В 2011 году самой частой причиной финансовых потерь для владельцев банковских счетов являлась утрата карты (потеря, хищение или повреждение) — 62,6% от общего количества страховых случаев. На долю несанкционированного вывода средств пришлось 36,8% обращений. В 2012 году эти позиции рейтинга рисков поменялись местами, доля страховых случаев, связанных с утерей пластиковой карты, снизилась до 43,3%. Риски, связанные с получением наличности в банкомате (ограбление в момент снятия денег или в течение 12 часов после снятия), увеличились почти в четыре раза — с 0,6 до 2,1%.

По размеру убытков, понесенных держателями банковских карт в результате страхового инцидента, мошеннические транзакции являются абсолютным лидером.

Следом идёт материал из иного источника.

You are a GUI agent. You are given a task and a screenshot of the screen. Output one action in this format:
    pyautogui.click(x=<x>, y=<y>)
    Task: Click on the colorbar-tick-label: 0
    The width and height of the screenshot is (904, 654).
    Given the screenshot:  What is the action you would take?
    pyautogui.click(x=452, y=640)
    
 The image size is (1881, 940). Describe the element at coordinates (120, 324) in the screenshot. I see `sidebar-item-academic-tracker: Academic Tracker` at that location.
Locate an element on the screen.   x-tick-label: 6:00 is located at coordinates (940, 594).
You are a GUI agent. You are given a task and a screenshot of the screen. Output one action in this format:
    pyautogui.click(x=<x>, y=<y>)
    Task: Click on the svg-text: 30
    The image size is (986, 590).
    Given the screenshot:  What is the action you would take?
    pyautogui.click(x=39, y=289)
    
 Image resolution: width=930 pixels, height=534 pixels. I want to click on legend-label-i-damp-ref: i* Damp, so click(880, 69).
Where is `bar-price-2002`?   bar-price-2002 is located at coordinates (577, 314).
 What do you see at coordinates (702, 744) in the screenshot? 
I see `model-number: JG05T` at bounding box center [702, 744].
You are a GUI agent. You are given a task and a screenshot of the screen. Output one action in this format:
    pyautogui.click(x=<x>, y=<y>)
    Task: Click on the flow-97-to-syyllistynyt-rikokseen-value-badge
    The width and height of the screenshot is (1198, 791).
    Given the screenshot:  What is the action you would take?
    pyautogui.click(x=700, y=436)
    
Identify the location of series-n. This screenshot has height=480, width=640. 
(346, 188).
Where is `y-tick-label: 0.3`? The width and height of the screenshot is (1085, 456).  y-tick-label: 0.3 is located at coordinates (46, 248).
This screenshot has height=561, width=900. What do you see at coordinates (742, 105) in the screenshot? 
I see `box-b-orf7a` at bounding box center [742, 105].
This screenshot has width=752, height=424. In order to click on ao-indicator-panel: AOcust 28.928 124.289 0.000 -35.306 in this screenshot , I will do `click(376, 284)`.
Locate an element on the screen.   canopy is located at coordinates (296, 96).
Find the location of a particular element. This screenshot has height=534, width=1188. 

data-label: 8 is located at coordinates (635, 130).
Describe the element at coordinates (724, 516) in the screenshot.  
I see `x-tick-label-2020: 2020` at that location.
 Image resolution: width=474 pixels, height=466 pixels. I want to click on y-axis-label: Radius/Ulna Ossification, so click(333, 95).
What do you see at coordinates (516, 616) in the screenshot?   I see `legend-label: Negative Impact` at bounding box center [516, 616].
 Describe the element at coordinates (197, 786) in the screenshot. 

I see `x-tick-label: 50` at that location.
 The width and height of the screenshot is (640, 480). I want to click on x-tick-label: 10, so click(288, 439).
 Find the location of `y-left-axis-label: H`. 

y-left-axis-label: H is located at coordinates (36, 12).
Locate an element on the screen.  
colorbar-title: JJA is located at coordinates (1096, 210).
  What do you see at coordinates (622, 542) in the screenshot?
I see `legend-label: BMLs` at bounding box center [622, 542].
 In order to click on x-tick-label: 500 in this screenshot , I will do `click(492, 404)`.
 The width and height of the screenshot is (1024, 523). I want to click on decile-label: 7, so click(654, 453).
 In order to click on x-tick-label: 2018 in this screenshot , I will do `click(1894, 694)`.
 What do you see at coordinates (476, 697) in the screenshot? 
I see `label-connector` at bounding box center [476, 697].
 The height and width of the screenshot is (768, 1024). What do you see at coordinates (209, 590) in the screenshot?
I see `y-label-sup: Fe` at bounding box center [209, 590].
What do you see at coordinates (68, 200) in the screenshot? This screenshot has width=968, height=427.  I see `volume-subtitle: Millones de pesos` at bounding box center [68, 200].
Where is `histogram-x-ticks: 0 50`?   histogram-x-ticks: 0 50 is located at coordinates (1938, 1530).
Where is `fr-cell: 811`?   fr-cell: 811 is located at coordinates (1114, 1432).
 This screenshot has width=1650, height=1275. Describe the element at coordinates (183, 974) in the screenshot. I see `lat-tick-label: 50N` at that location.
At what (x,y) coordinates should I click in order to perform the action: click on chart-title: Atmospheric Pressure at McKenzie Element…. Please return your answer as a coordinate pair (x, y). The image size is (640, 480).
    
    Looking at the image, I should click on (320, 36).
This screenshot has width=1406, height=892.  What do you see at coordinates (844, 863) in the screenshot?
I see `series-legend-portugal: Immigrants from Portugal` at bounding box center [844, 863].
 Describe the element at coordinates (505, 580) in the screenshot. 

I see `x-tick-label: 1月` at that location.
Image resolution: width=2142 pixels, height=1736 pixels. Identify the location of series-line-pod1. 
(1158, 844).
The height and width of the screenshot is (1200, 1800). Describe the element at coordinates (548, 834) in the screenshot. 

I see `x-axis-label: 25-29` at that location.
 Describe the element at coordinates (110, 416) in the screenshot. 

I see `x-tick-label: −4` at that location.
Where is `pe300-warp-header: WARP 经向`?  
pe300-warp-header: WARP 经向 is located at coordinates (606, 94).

В 2011 году на их долю пришлось 87,8% компенсаций, выплаченных компанией «АльфаСтрахование», в 2012 году — 90,7%. Выплаты по утрате банковской карты в 2011 году составили 11,8%, в 2012-м — 5,4%. Меньше прочих теряют клиенты банков, ограбленные у банкомата (0,4% и 3,9% соответственно).

По данным Института социологии РАН и Ассоциации российских банков (АРБ), пластиковыми картами уже пользуются 66,1% россиян, и этот показатель растет. Аналитики «АльфаСтрахование» относят к группе повышенного риска тех клиентов, которые часто проводят платежи с помощью карты, в том числе за границей и через интернет. Эксперты также отмечают, что процесс возврата утраченных денег может оказаться длительным и трудоемким, причем без гарантии положительного исхода.

Программист из Тольятти, писавший на заказ веб-инжекты для троянской программы-банкера Carberp, осужден условно.

Согласно материалам дела, Александр Пакичев, 1971 года рождения, публиковал в интернете объявления, предлагая свои услуги по созданию модификаций Carberp, ориентированных на конкретные банки. За полгода он продал более десятка таких программ, получая с заказчиков в среднем по 9 тыс. рублей (по другим данным, от 400 до 1500 долларов). После запуска на зараженной машине Carberp воровал персональные данные жертвы и ее идентификаторы к аккаунту в системе ДБО, а для обхода двухфакторной аутентификации троянец на лету изменял страницу регистрации (веб-инжектирование) и запрашивал у жертвы номер мобильного телефона. Украденная зловредом информация позволяла злоумышленникам клонировать SIM-карты в салонах сотовой связи и проводить мошеннические транзакции от имени своих жертв.